» OBJETIVO DEL EJERCICIO
Devuelve, sin modificarlas, todas las líneas de los ítems en las que aparece la cadena "Task".

Ítems contenidos en un conjunto de datos
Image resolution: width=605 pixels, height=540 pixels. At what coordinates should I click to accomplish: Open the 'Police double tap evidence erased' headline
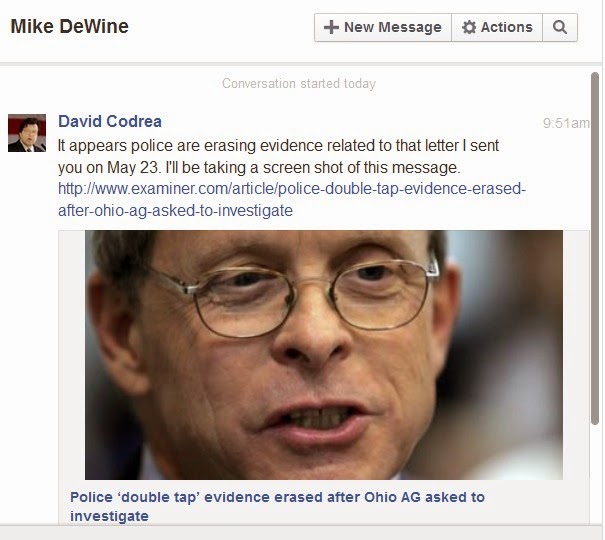click(277, 506)
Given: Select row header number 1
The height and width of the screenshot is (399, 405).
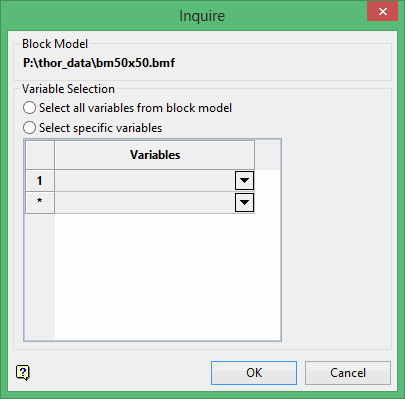Looking at the screenshot, I should (x=40, y=181).
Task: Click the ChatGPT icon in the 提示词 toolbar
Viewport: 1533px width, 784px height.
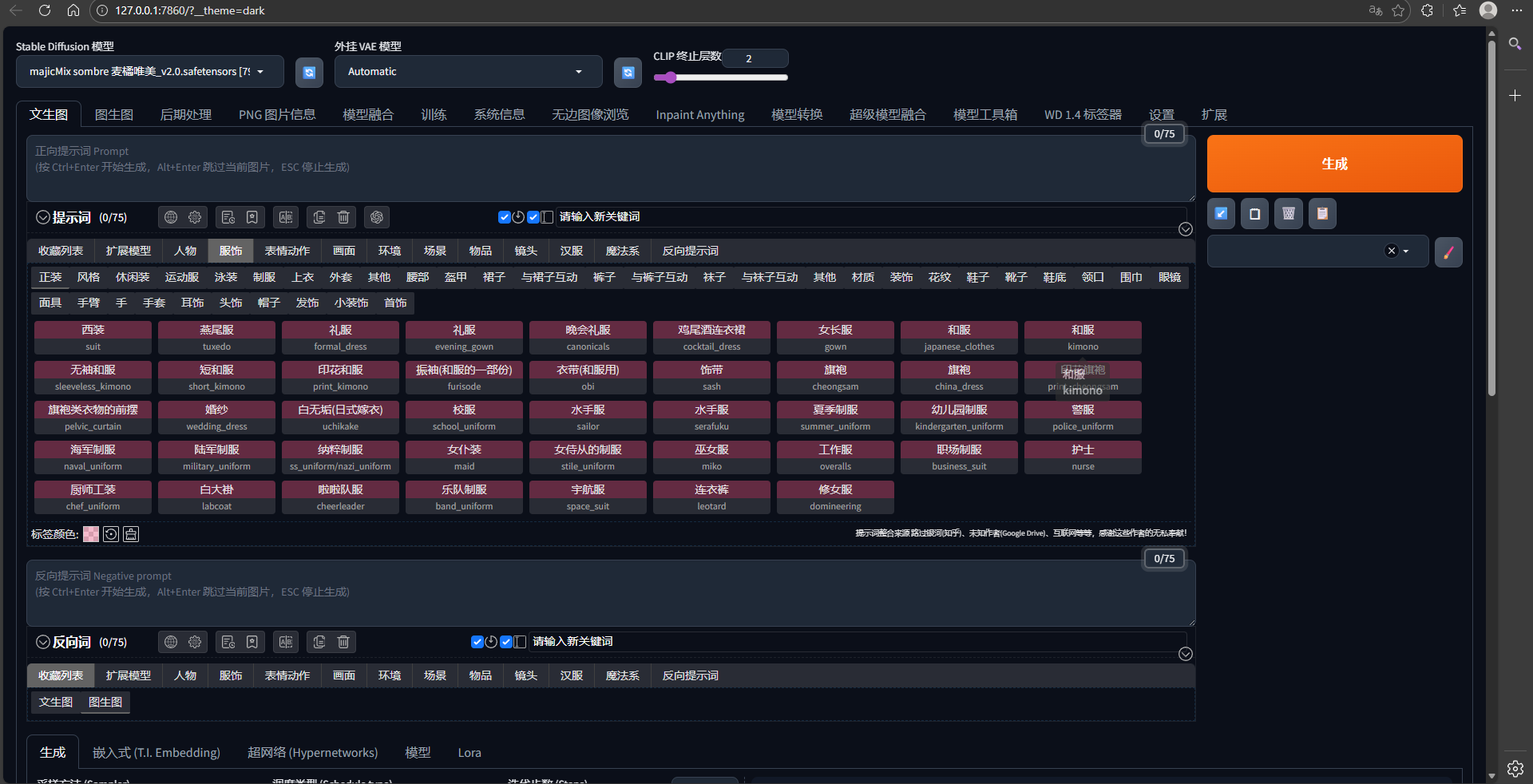Action: click(377, 217)
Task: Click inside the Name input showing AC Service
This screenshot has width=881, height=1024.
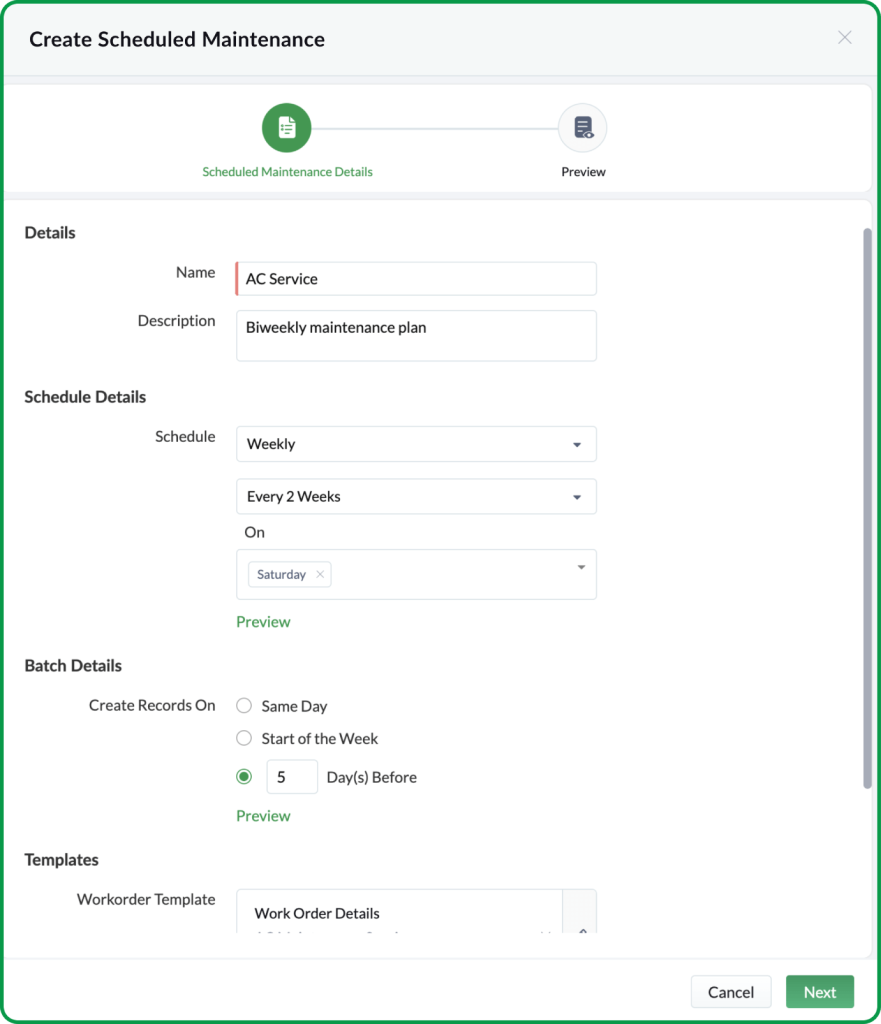Action: click(415, 278)
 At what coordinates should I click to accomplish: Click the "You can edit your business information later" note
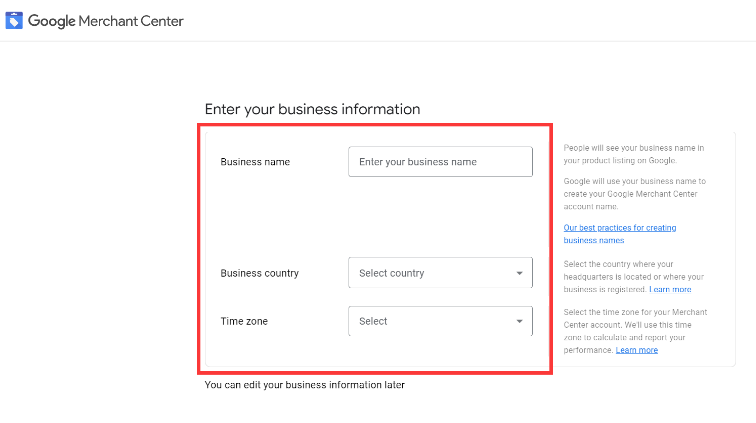pos(304,384)
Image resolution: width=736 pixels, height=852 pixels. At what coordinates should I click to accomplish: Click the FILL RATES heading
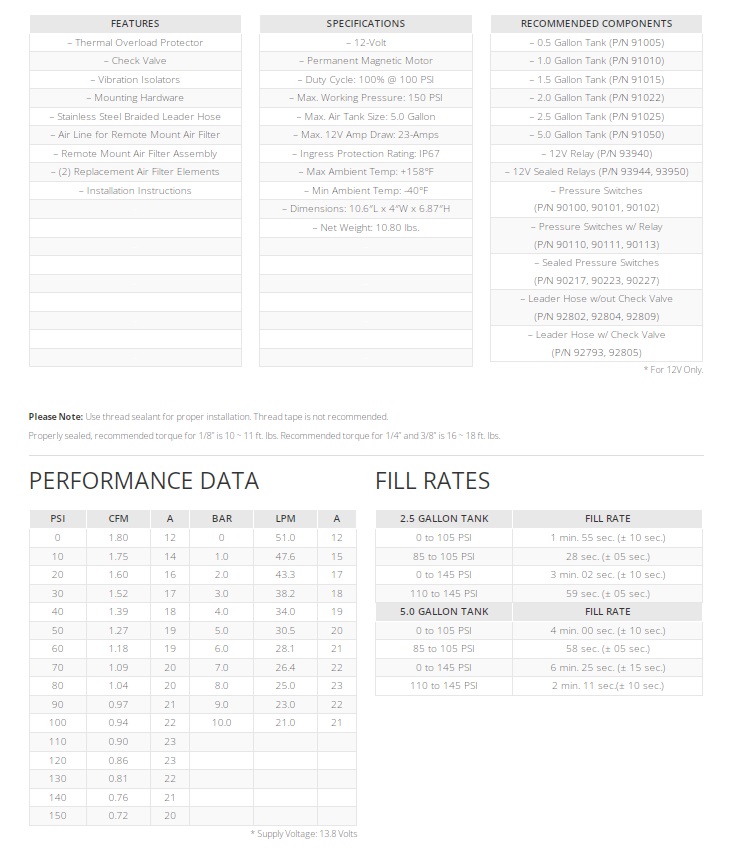point(432,481)
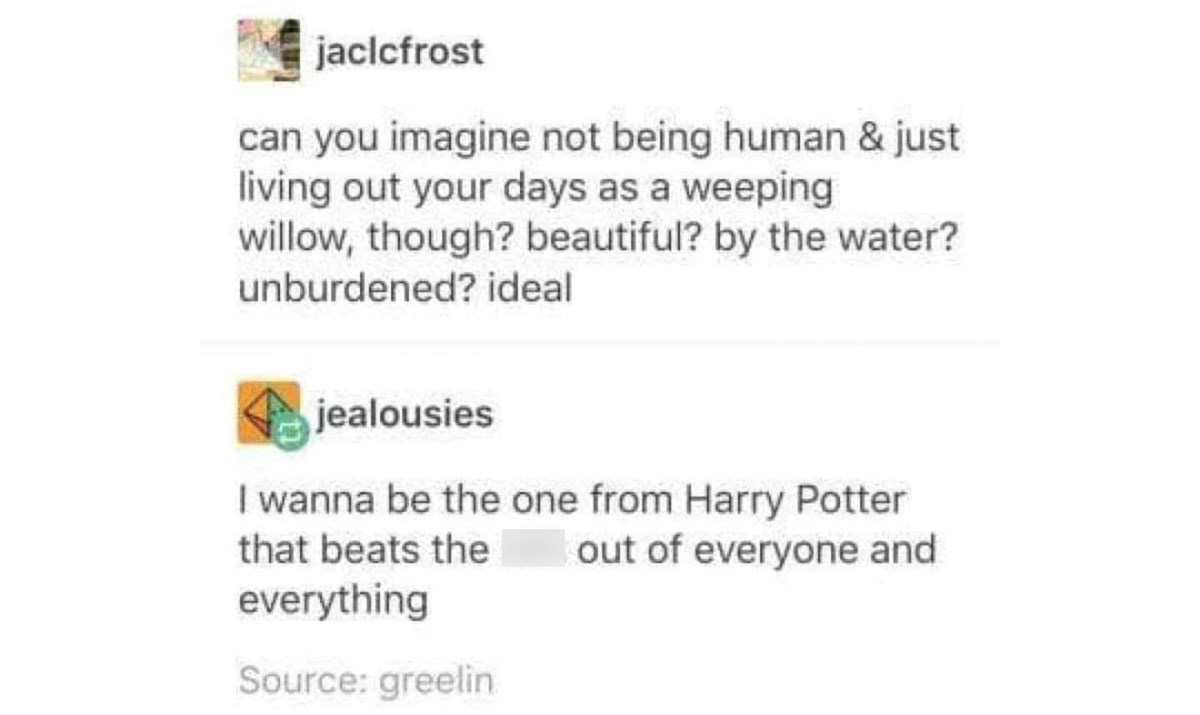Click the green reblog badge icon
This screenshot has width=1200, height=715.
(291, 432)
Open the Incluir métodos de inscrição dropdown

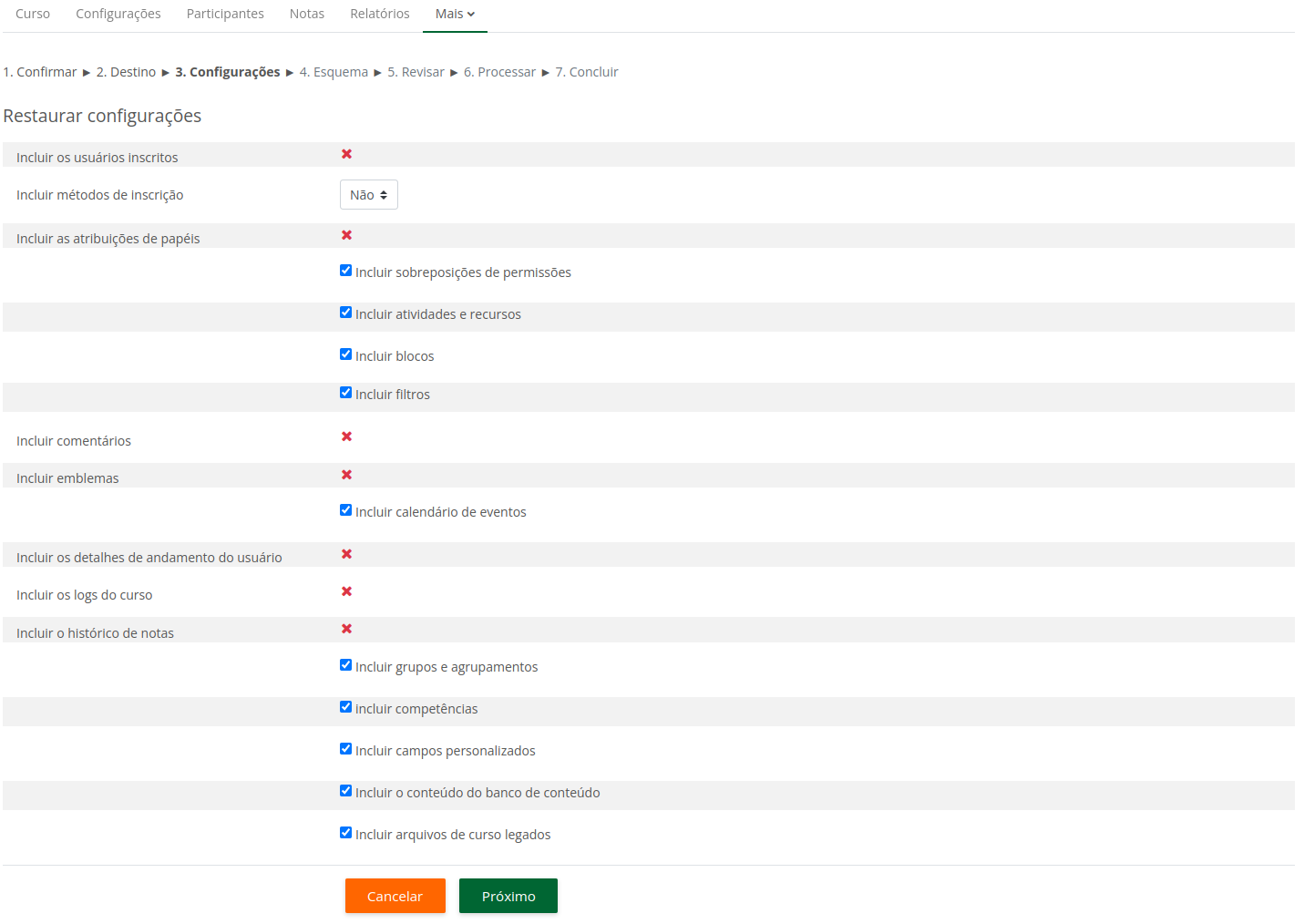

» SOLUCIÓN ESCRITA
Task: Click the ChatGPT icon in the 提示词 toolbar
Task: Click inside the Name input showing AC Service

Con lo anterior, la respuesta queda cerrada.